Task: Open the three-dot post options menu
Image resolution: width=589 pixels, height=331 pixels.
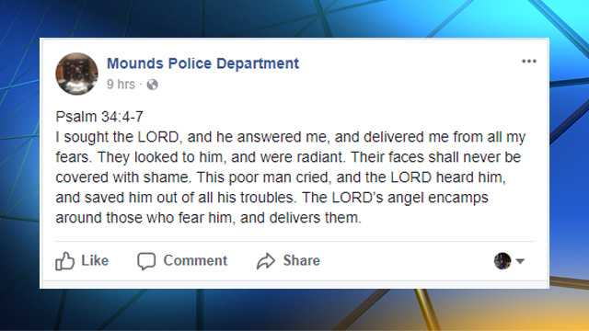Action: [529, 62]
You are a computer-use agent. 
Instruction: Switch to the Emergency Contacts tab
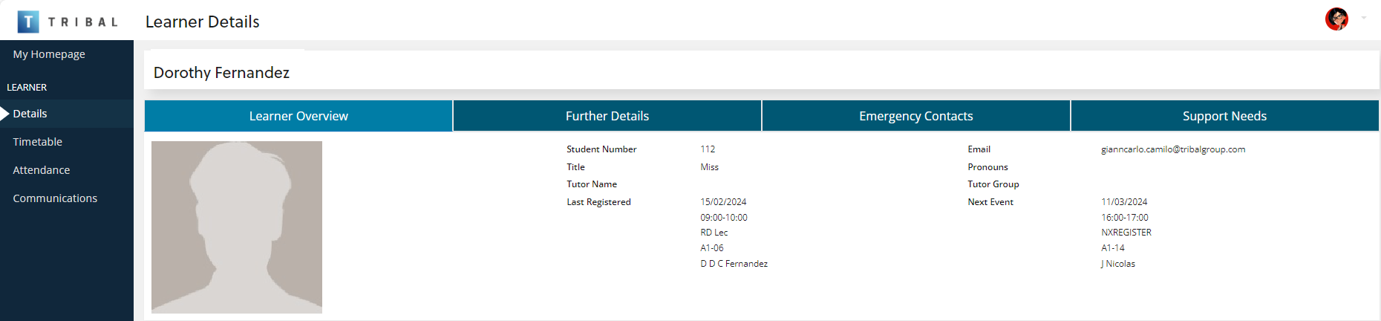916,116
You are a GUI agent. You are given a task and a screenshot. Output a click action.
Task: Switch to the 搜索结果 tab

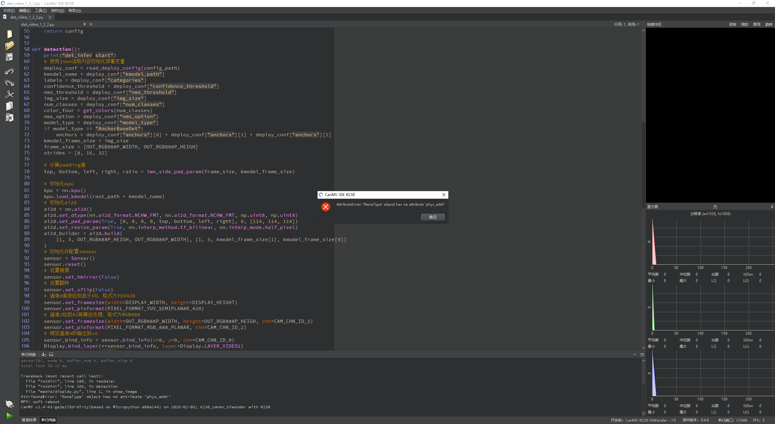pyautogui.click(x=29, y=420)
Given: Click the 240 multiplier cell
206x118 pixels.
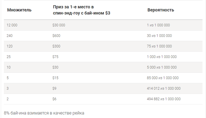Looking at the screenshot, I should pyautogui.click(x=10, y=36).
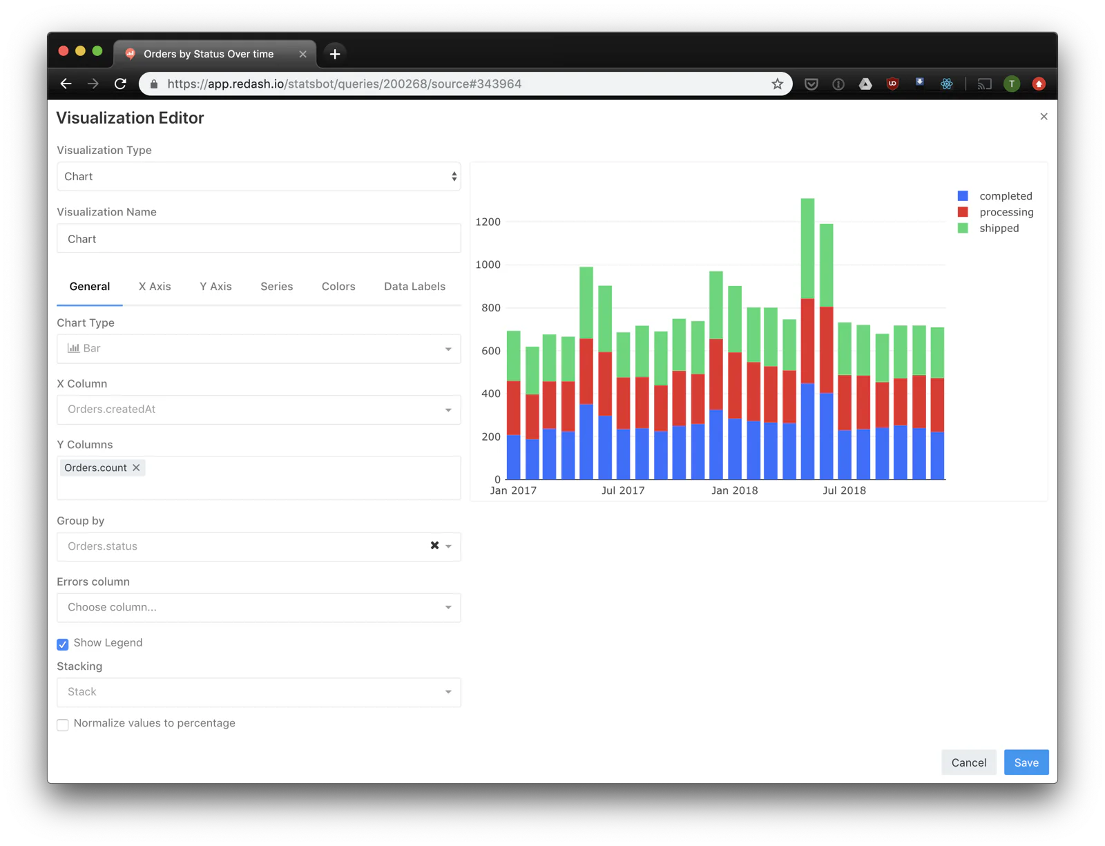
Task: Open the Errors column dropdown
Action: click(x=258, y=607)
+++
» What to produce
Copy out all of the records above word for word, but leave out the pictures.

» Completed exercise
Task: Open the three-dot post options menu
Image resolution: width=589 pixels, height=331 pixels.
Action: [529, 62]
You are a computer-use agent. 
Instruction: Switch to the Emergency Contacts tab
916,116
You are a GUI agent. You are given a task and a screenshot. Output a click action.
Task: Switch to the 搜索结果 tab

pyautogui.click(x=29, y=420)
Given: Click the 240 multiplier cell
206x118 pixels.
Looking at the screenshot, I should pyautogui.click(x=10, y=36).
Task: Open the Errors column dropdown
Action: click(x=258, y=607)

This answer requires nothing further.